## EXERCISE DATA
★ ★ ★
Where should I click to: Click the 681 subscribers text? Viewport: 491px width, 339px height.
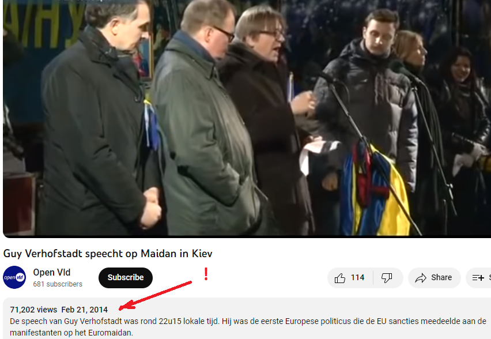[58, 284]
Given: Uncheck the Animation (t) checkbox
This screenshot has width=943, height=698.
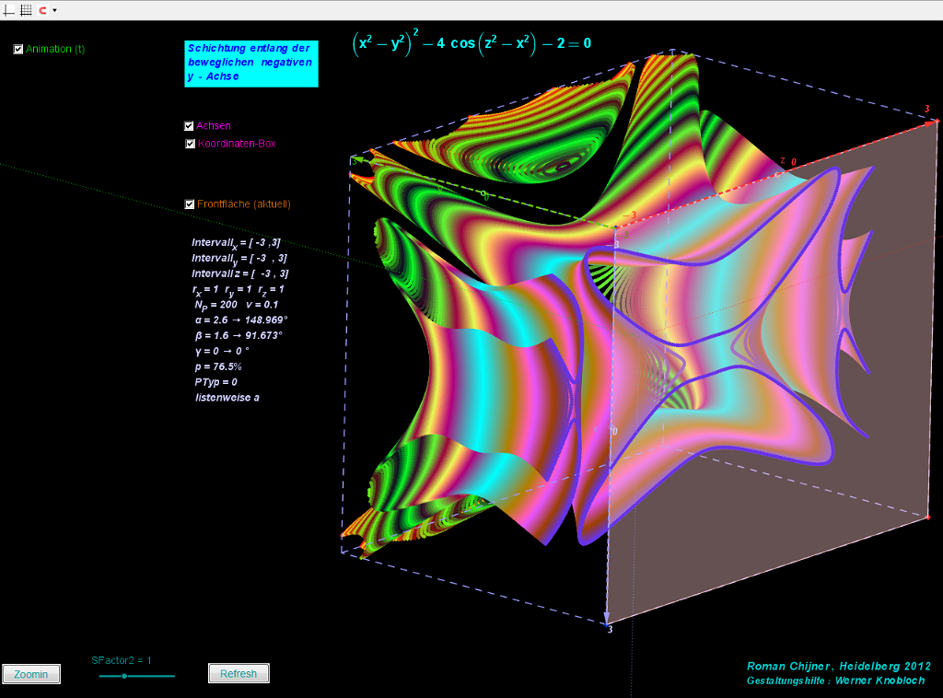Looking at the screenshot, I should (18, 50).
★ ★ ★
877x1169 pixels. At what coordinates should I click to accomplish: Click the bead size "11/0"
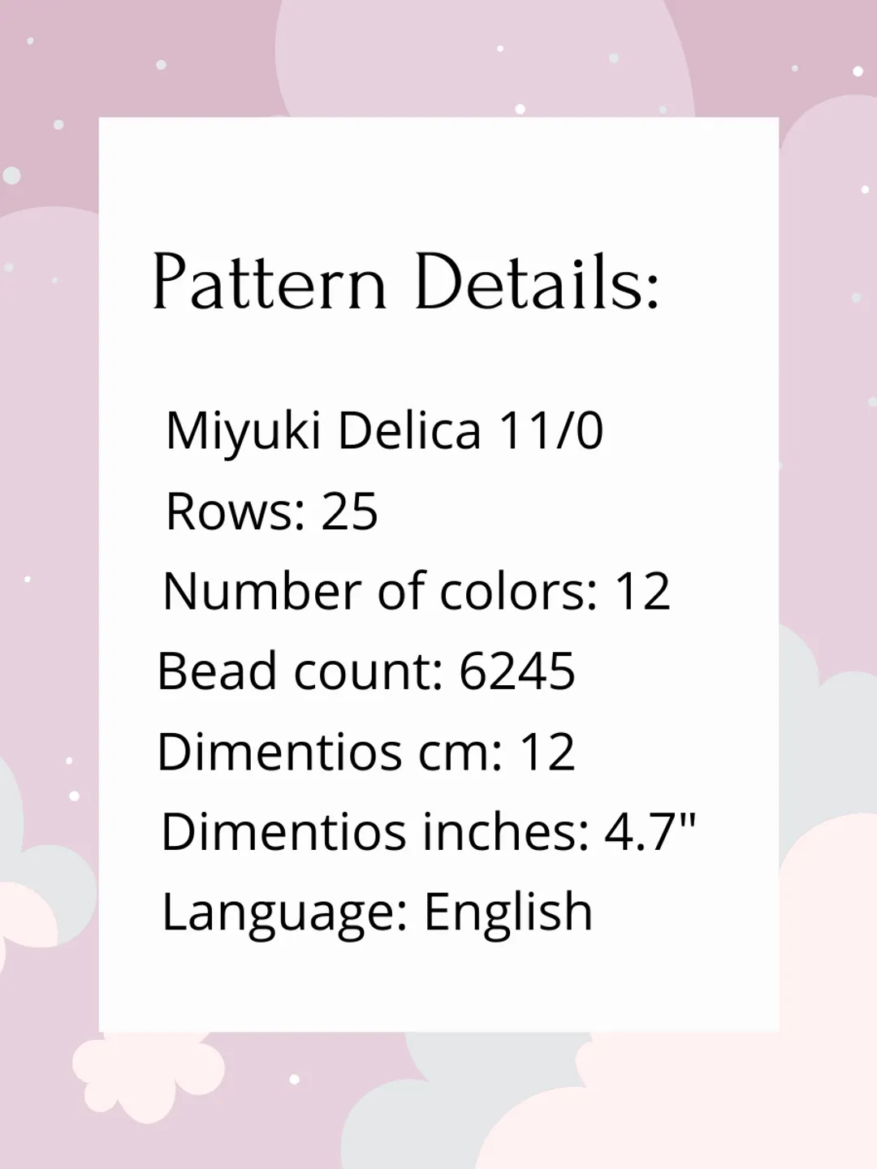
★ ★ ★
## REQUIRED WORK
Update the records from the line with "Given: Uncheck the Animation (t) checkbox" to the line with "Looking at the screenshot, I should (18, 50).", changing "checkbox" to "check box" and keeping everything else the same. Leave the pictures out of your answer.

## WRITTEN SOLUTION
Given: Uncheck the Animation (t) check box
This screenshot has width=943, height=698.
Looking at the screenshot, I should (18, 50).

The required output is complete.